Written task >> Rewrite the lines from the line with "Given: Click the" up to and including the line with "point(26,142)", replacing "chevron" with "arrow" and keeping everything else unchanged. Leave the pictures out of the answer.

Records for the exercise >>
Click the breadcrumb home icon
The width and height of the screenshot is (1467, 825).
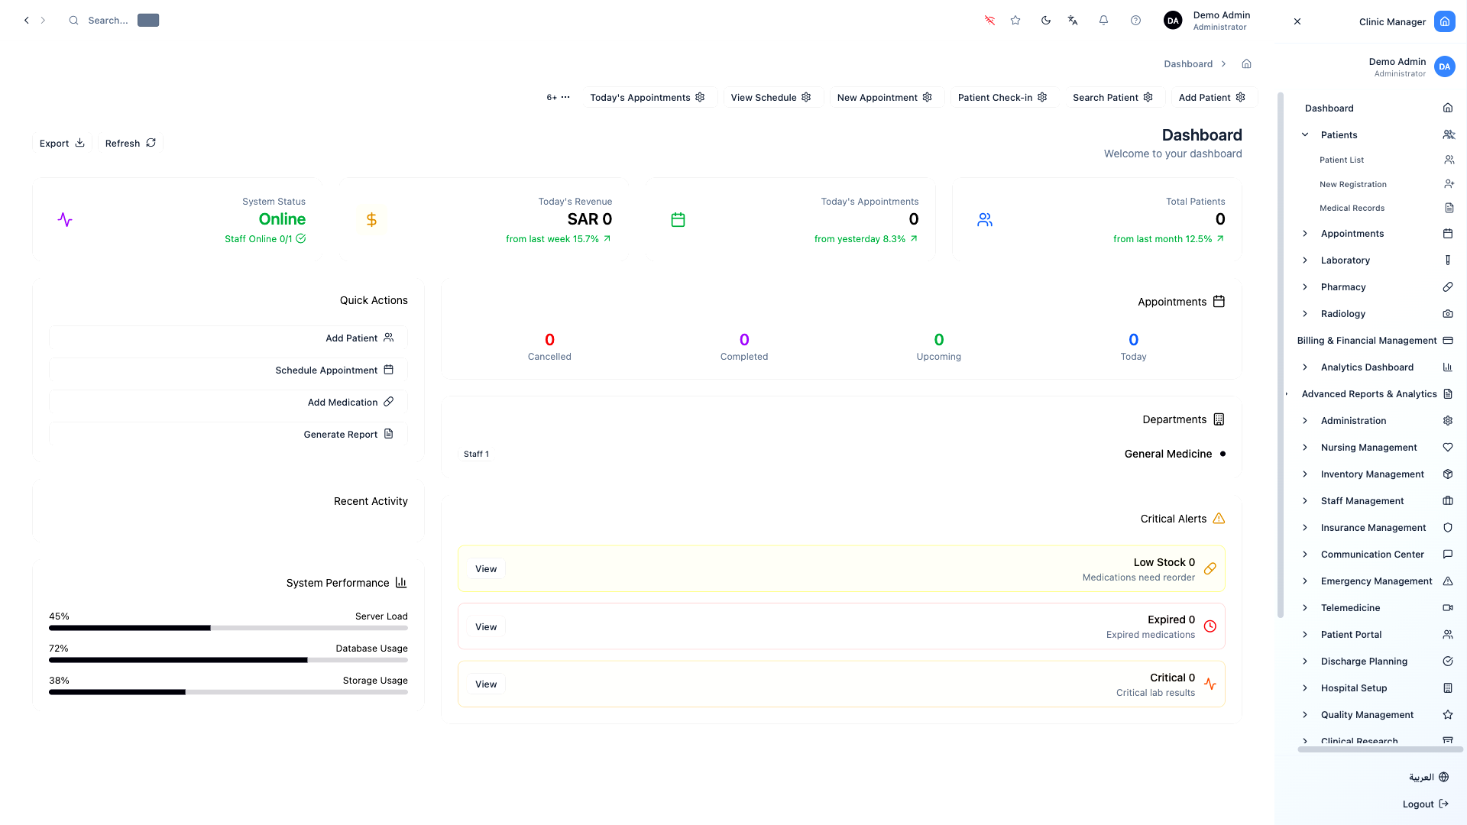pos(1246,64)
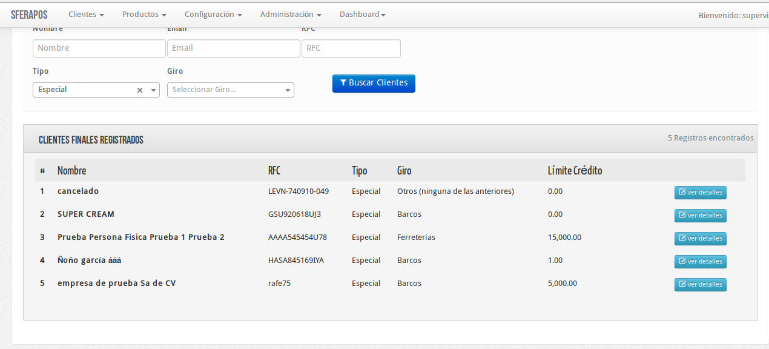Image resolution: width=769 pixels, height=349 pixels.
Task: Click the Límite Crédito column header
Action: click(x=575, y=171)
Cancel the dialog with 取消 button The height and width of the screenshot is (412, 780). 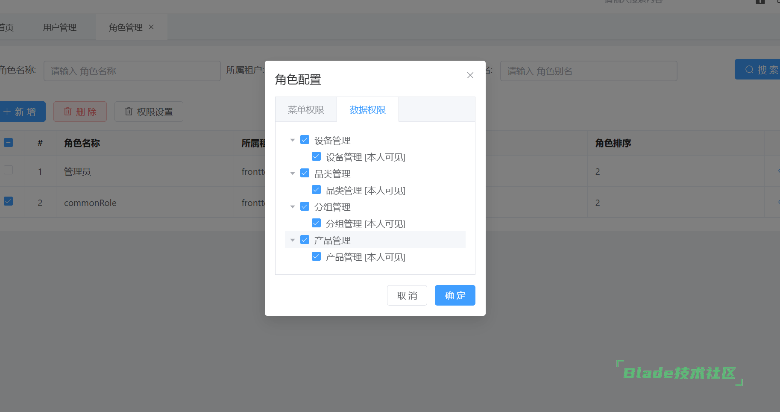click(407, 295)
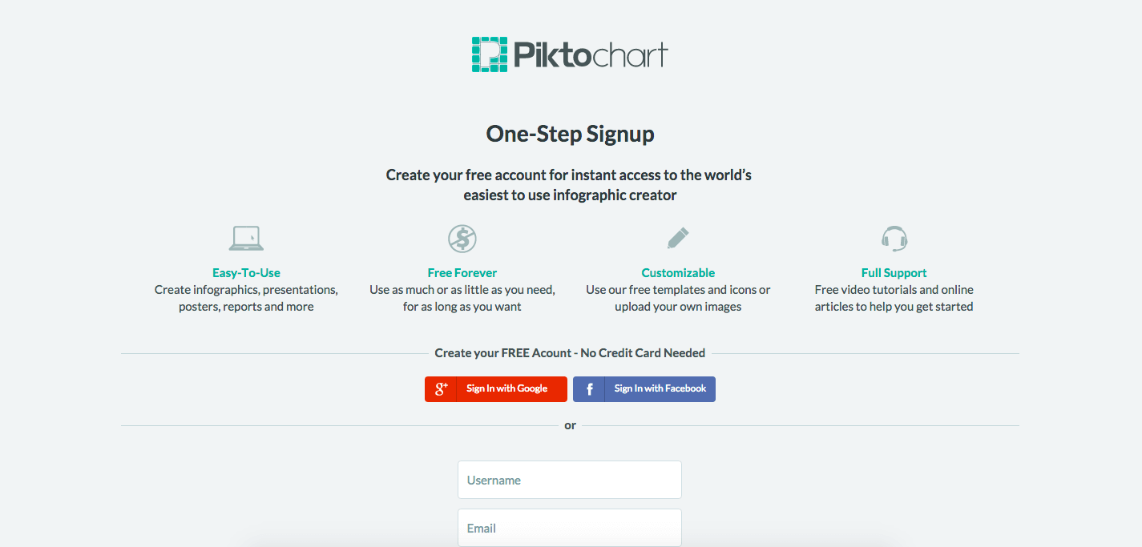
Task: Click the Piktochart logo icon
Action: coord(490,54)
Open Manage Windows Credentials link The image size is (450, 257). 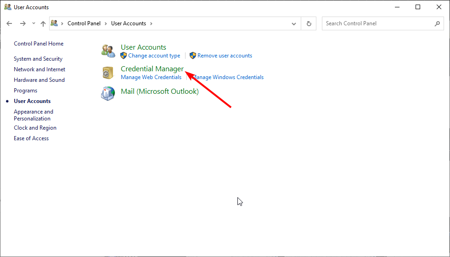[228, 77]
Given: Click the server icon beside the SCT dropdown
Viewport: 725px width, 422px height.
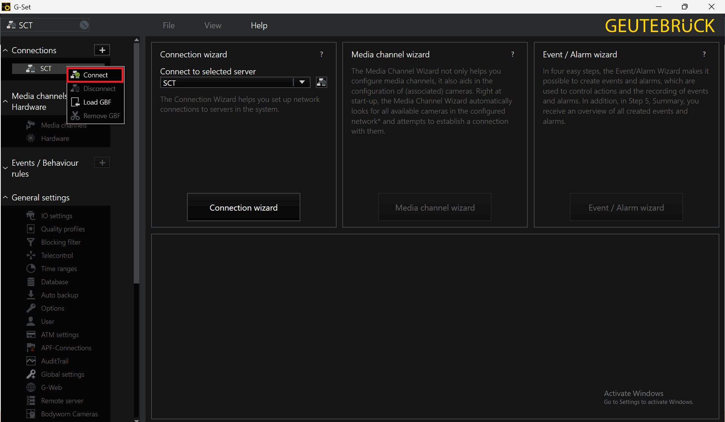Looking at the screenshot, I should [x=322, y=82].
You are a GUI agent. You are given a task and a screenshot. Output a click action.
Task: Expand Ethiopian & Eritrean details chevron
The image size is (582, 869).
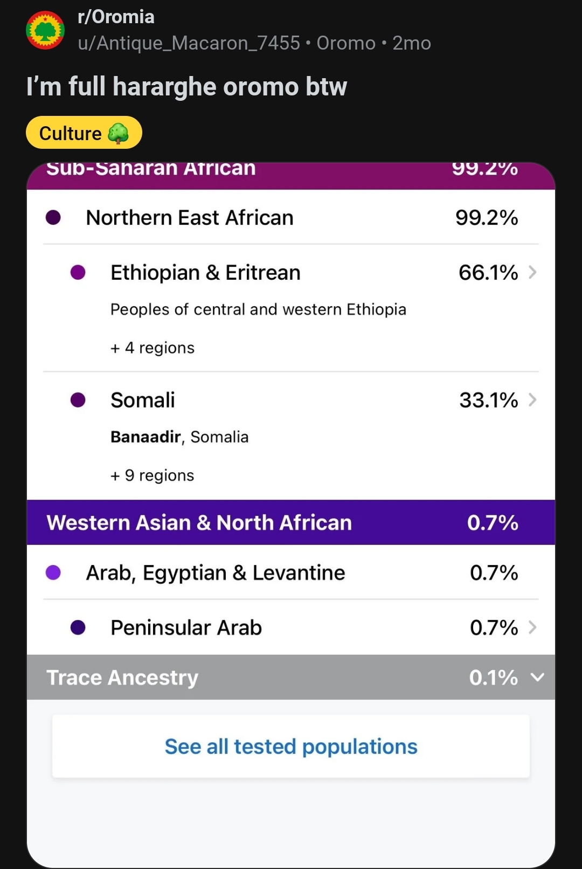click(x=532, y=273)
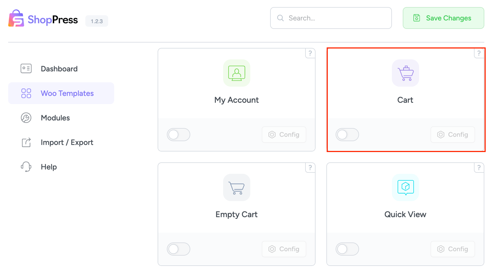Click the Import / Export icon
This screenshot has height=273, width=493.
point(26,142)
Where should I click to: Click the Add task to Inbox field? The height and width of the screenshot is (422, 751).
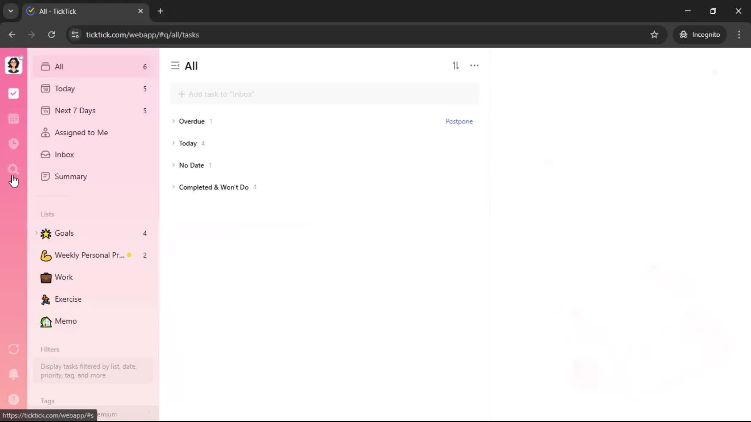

Correct answer >>
Given: Click the server icon beside the SCT dropdown
Viewport: 725px width, 422px height.
Looking at the screenshot, I should [x=322, y=82].
You are a GUI agent. You are given a task and a screenshot. Output a click action.
Task: Expand Ethiopian & Eritrean details arrow
The image size is (582, 869).
click(x=532, y=273)
Click the Import / Export icon
This screenshot has height=273, width=493.
point(26,142)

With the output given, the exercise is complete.